In the US, the Fed's rate-cutting agenda is set to be completed in the early months of 2026. The market discount has the funds rate bottoming in the 3% area. The 10yr swap rate, now at 3.65%, looks a tad low against a backdrop where US inflation is at 3%, and prone to rising in the coming months. We see 10yr SOFR edging up to the 3.75% to 4% area. That pitches the 10yr Treasury yield in the 4.25% to 4.5% area, assuming a deficit-impacted re-widening in the swap spread to the 50+bp area.

Our risky call: The Fed cuts for justifiable reasons

Following the 'Risky Call' outlined in the US section, we ask here what happens to bonds when the picture morphs to corrections in the tech and housing markets, squeezing confidence and spending, necessitating Fed cuts to 2%. This would be at 1% to 1.5% below what we consider neutral (3 to 3.5%).

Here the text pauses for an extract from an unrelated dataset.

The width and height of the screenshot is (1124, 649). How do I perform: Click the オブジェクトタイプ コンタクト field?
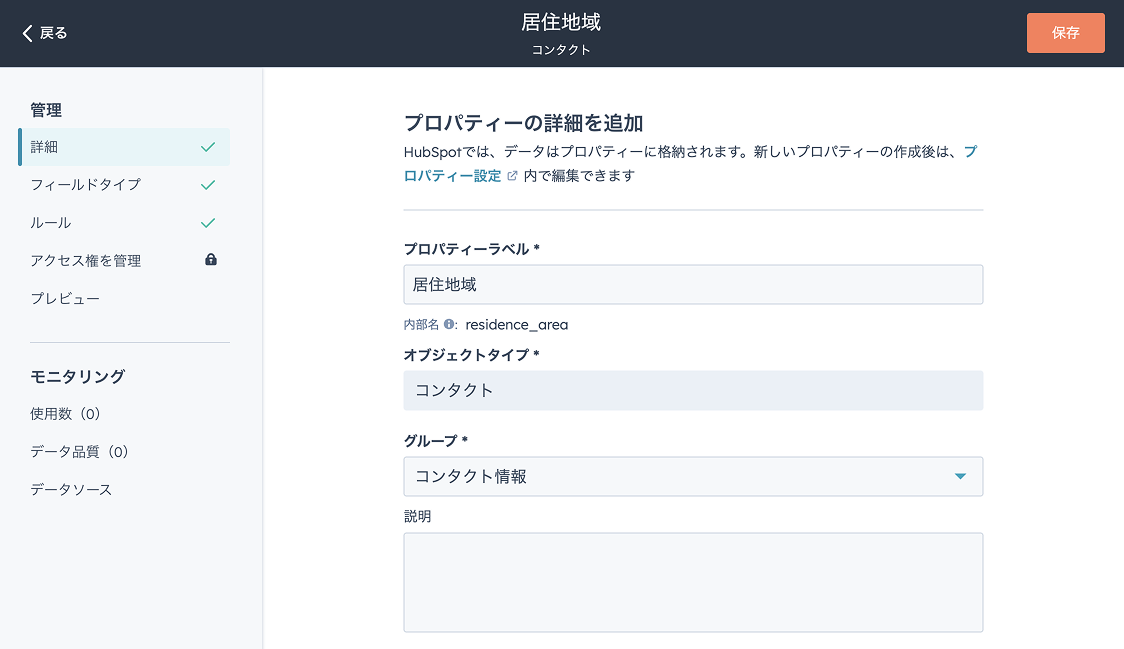click(x=692, y=390)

In this "non-inflationary" scenario, the US 10yr yield is quickly pulled structurally below 4%, and has the potential to get all the way down to 3%. We'd have a central tendency in the 3% to 3.5% area on the assumption that the Fed is actually done cutting at 2% and there is an ambition for the next move then to be a hike, even if eventually.

This would impact eurozone rates too, with the 10yr Bund yield liable to find comfort in the sub-2.5% area, likely 2.25% to 2.5%, as the eurozone would be unable to shrug off the effects of US angst.

Our bold call: What happens if the Fed slashes for unjustifiable reasons

Again, following the lead from the US section, the 'Bold Scenario' is where the Trump administration manages to secure the required turnover so that the Fed executes rate cuts far in excess of what's required, all in an attempt to juice the economy in good time for the midterms. While there are some positive outcomes for Treasuries from higher tax receipts, the bigger negative is the rise in inflation risks. Add to that the notion that the Fed is doing things it really should not be doing, thereby tarnishing credibility.

While Treasuries love rate cuts, they won't like them much given this cocktail. Here, there is a material risk that finally things begin to unravel for longer tenors, with the 10yr yield hitting 5%, and the 30yr risks hitting 6%.

In the eurozone, the 10yr Bund yield structurally moves above 3%, and likely settles in the lower half of the 3% to 3.5% area, looking at a 150bp to 200bp spread to Treasuries.